Records from a data source:
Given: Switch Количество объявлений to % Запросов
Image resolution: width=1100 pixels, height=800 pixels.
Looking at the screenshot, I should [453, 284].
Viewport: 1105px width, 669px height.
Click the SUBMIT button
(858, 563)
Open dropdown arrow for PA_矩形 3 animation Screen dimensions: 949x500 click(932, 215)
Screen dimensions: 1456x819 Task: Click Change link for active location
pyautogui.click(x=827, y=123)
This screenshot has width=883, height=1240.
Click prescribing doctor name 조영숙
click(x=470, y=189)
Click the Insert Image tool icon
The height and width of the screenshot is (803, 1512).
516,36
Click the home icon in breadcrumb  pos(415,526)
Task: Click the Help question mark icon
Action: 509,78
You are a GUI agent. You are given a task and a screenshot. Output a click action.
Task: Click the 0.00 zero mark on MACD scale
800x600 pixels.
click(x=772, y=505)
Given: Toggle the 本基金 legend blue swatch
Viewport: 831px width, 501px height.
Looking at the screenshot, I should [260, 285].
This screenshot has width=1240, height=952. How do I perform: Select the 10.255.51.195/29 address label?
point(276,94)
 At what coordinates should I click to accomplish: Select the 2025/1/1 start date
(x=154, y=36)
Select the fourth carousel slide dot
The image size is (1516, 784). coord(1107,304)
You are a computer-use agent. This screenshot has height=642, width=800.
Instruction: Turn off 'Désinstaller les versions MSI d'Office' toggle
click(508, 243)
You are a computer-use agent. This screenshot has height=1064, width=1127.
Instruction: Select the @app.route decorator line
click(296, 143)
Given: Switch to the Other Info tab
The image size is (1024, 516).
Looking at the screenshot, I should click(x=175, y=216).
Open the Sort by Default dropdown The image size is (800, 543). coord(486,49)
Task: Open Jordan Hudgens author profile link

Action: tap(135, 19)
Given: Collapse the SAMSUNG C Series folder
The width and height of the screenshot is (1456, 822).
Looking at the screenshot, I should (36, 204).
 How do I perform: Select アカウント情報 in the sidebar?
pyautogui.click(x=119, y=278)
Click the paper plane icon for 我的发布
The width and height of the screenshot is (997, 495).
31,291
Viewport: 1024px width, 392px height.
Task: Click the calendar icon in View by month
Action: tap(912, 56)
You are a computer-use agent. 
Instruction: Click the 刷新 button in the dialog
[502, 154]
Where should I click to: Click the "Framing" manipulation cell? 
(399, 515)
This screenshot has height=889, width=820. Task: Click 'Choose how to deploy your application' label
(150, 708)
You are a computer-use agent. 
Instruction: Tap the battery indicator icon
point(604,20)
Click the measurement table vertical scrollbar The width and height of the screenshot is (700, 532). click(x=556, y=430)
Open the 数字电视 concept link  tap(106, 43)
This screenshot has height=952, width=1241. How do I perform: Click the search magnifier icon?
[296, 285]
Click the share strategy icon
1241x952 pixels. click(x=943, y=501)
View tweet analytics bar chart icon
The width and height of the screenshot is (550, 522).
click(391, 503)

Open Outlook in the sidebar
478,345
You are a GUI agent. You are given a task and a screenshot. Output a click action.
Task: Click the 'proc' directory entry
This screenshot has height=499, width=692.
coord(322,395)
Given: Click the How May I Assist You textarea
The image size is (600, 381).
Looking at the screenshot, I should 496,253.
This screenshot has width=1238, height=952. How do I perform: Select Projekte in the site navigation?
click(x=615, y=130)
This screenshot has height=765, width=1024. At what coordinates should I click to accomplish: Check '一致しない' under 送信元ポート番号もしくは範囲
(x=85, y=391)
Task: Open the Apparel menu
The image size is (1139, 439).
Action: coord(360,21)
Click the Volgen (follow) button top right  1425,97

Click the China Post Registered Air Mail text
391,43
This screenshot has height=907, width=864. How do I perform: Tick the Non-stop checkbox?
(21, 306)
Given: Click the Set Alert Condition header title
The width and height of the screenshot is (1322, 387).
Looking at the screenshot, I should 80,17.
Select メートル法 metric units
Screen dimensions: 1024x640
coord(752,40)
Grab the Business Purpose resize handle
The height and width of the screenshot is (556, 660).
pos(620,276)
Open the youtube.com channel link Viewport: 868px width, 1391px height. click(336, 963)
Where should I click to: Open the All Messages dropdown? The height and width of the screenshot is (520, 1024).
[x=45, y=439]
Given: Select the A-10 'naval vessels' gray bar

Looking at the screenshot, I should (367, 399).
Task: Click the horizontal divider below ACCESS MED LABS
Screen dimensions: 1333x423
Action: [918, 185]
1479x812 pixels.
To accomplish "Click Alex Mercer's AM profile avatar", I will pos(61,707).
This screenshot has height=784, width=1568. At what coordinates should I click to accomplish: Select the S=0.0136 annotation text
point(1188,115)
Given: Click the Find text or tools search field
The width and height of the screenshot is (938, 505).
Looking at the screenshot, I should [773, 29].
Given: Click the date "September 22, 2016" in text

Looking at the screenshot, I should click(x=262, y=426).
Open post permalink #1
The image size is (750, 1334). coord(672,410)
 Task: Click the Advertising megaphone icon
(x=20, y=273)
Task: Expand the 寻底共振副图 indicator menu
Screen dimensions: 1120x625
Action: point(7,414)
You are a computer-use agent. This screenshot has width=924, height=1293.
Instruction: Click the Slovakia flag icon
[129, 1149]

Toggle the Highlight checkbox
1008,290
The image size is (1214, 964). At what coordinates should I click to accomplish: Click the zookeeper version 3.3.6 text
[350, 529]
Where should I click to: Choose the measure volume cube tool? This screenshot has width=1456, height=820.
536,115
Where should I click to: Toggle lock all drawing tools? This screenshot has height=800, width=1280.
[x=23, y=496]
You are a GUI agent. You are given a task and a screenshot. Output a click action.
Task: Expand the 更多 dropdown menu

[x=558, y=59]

* Problem description
Look through the entries for the string "computer". Every line that has it belongs in the answer.

* Result for this task
You are a computer-use agent. This screenshot has height=642, width=800.
You are a computer-use agent. This screenshot has height=1064, width=1127.
You are a computer-use agent. 
You are a computer-use agent. 
You are a computer-use agent. This screenshot has width=924, height=1293.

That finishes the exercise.